Collected data:
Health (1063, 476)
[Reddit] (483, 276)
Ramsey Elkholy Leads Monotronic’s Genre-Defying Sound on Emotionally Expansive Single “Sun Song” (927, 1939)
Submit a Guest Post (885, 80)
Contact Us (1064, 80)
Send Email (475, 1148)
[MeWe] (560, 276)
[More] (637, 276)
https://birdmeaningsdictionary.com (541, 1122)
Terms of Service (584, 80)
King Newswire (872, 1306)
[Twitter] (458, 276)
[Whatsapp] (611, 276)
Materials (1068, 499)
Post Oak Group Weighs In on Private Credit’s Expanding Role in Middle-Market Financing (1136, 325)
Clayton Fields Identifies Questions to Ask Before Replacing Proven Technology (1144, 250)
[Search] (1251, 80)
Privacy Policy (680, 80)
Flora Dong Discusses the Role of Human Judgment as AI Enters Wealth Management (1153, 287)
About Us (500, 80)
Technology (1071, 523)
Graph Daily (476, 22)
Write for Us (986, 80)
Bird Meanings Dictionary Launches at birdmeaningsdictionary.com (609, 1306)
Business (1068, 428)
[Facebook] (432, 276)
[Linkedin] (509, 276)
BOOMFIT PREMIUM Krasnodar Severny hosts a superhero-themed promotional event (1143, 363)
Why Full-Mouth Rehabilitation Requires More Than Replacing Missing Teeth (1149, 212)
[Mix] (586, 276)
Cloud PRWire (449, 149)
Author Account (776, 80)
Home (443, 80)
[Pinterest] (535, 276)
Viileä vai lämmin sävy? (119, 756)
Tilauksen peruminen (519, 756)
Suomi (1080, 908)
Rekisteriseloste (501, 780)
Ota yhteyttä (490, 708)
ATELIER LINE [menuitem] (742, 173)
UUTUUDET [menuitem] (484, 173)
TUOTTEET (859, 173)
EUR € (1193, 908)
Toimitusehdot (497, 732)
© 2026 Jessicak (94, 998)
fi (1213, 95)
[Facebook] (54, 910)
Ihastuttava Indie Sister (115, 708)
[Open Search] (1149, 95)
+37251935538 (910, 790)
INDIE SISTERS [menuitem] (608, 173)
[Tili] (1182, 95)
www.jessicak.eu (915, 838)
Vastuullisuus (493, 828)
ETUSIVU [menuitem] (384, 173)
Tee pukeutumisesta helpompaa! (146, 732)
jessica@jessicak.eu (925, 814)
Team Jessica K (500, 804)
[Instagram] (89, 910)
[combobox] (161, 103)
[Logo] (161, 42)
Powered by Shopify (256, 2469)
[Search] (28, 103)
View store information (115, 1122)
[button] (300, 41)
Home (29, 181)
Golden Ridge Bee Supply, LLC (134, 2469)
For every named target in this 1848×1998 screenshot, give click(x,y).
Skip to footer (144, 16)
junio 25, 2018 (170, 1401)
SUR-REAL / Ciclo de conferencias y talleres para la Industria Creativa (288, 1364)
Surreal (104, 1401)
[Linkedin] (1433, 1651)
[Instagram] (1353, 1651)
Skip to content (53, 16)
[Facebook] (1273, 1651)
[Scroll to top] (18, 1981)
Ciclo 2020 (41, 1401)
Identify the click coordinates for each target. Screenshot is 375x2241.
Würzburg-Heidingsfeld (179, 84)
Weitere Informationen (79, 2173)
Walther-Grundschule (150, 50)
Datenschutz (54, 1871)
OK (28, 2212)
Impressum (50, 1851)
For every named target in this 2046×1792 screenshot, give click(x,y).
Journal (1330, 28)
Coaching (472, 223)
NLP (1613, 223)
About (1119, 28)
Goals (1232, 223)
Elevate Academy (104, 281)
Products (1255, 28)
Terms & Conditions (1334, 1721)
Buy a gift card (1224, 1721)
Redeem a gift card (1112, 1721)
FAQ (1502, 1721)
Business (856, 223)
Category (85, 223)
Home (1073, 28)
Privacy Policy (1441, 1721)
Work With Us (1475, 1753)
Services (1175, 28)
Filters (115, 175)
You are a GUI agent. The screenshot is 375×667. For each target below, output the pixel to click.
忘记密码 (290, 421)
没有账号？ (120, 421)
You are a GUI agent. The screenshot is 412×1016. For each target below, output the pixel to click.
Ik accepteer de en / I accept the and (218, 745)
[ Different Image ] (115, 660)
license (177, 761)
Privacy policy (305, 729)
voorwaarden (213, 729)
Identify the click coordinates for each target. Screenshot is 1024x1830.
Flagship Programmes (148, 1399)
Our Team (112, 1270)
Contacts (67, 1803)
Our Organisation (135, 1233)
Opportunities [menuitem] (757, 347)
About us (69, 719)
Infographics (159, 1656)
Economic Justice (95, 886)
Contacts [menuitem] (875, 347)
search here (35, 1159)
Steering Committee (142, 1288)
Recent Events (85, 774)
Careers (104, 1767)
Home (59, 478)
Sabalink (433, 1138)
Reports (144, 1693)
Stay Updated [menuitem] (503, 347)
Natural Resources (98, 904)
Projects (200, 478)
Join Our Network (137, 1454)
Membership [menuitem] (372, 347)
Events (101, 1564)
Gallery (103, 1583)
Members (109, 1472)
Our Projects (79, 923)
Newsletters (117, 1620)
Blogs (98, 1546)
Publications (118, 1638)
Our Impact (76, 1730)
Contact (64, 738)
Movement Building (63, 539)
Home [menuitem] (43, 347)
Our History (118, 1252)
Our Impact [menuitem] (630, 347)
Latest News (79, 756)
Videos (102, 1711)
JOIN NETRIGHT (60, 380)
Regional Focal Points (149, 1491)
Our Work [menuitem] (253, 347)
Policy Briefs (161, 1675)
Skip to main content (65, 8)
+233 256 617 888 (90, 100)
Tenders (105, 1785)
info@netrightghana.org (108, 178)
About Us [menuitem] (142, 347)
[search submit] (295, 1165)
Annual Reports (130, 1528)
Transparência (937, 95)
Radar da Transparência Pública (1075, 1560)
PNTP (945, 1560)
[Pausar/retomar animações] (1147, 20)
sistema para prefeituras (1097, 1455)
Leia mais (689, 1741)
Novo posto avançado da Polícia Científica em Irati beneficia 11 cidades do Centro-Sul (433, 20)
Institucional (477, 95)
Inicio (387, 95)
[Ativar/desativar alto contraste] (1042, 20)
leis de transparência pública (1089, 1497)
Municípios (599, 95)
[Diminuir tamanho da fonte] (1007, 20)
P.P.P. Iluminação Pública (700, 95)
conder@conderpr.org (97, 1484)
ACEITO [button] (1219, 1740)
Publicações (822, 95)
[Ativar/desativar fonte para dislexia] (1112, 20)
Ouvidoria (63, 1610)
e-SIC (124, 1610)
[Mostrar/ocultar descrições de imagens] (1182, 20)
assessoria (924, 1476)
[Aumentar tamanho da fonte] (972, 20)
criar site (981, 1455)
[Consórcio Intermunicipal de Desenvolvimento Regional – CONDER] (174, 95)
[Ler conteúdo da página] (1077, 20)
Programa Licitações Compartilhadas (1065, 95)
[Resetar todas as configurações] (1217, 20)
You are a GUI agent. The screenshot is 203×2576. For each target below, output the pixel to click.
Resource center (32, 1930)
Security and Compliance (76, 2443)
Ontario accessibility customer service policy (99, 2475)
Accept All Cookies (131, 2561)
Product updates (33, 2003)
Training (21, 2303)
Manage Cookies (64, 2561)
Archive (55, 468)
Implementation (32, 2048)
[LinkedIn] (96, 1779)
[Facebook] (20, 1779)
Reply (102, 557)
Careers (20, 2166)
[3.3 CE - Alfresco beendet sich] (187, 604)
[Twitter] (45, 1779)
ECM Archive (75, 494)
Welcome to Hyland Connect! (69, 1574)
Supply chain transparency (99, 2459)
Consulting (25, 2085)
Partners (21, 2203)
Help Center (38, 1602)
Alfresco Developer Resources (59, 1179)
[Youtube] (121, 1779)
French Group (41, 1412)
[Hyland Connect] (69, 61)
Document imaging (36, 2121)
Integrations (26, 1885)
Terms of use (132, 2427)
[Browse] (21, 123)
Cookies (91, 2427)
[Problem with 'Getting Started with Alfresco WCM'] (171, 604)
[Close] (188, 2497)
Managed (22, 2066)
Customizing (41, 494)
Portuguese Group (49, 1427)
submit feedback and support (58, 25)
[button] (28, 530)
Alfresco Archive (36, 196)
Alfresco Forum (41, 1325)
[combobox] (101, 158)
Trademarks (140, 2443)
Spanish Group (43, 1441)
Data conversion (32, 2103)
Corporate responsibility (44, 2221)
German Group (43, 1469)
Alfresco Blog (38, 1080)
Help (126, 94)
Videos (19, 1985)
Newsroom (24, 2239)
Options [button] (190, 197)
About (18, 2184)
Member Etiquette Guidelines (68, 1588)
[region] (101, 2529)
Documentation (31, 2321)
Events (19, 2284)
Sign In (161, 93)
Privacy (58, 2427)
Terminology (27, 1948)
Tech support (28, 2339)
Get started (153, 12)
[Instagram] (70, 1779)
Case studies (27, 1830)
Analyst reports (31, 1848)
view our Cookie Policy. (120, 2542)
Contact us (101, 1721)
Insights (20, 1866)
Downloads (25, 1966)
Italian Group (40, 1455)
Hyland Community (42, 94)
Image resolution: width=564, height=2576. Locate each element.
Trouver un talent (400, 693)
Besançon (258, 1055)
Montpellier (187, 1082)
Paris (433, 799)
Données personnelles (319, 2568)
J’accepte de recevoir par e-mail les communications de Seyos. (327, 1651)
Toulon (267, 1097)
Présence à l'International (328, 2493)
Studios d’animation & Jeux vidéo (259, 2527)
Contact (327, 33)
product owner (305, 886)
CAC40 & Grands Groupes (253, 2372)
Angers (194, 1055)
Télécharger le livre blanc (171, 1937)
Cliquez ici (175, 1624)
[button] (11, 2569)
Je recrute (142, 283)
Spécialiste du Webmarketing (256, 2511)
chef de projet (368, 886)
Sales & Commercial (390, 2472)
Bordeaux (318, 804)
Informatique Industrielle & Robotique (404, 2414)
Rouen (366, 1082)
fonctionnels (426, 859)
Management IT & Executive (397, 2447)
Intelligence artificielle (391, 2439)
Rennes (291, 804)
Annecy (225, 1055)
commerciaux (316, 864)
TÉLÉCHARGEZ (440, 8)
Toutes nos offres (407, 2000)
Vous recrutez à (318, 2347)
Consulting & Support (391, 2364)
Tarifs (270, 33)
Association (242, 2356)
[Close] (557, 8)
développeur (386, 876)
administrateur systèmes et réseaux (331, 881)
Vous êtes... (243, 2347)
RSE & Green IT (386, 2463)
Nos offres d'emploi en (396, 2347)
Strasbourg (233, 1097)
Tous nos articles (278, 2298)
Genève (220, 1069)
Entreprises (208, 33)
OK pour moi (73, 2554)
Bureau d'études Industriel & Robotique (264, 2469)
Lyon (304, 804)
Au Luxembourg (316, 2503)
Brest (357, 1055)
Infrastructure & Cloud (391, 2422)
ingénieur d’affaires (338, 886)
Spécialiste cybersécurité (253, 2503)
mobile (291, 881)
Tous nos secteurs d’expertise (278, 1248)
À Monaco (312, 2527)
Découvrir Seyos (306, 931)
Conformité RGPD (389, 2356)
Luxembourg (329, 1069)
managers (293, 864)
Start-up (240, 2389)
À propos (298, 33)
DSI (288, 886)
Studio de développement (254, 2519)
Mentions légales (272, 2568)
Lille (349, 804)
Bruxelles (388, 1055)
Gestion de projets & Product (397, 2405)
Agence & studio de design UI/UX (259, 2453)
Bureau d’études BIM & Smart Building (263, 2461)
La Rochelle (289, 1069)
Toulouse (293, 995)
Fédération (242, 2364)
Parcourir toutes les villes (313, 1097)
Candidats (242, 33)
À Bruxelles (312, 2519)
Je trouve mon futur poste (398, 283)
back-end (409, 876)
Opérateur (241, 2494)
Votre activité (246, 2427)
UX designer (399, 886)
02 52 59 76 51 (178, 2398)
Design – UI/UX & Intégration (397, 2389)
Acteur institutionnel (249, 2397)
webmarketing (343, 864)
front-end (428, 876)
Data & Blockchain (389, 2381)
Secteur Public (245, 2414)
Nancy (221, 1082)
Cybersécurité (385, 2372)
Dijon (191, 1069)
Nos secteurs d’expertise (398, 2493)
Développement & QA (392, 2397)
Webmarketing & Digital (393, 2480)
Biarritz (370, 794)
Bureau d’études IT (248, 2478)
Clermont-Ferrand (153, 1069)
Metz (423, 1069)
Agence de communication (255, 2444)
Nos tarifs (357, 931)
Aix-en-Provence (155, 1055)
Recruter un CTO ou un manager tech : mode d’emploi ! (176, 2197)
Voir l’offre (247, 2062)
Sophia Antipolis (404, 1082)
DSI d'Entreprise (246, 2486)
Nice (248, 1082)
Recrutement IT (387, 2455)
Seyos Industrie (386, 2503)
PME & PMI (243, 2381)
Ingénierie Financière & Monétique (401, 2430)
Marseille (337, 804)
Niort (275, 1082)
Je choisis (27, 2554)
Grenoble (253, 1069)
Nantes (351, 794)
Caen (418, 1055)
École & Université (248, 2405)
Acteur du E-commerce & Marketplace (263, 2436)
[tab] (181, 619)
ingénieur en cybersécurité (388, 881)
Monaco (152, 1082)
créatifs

What to work on:
Of all the entries above, output exactly the lines between the one holding "Publications (118, 1638)" and the one holding "Transparência (937, 95)", inclusive.

Answer to this task:
Publications (118, 1638)
Our Impact (76, 1730)
Contact (64, 738)
Movement Building (63, 539)
Home [menuitem] (43, 347)
Our History (118, 1252)
Our Impact [menuitem] (630, 347)
Latest News (79, 756)
Videos (102, 1711)
JOIN NETRIGHT (60, 380)
Regional Focal Points (149, 1491)
Our Work [menuitem] (253, 347)
Policy Briefs (161, 1675)
Skip to main content (65, 8)
+233 256 617 888 (90, 100)
Tenders (105, 1785)
info@netrightghana.org (108, 178)
About Us [menuitem] (142, 347)
[search submit] (295, 1165)
Annual Reports (130, 1528)
Transparência (937, 95)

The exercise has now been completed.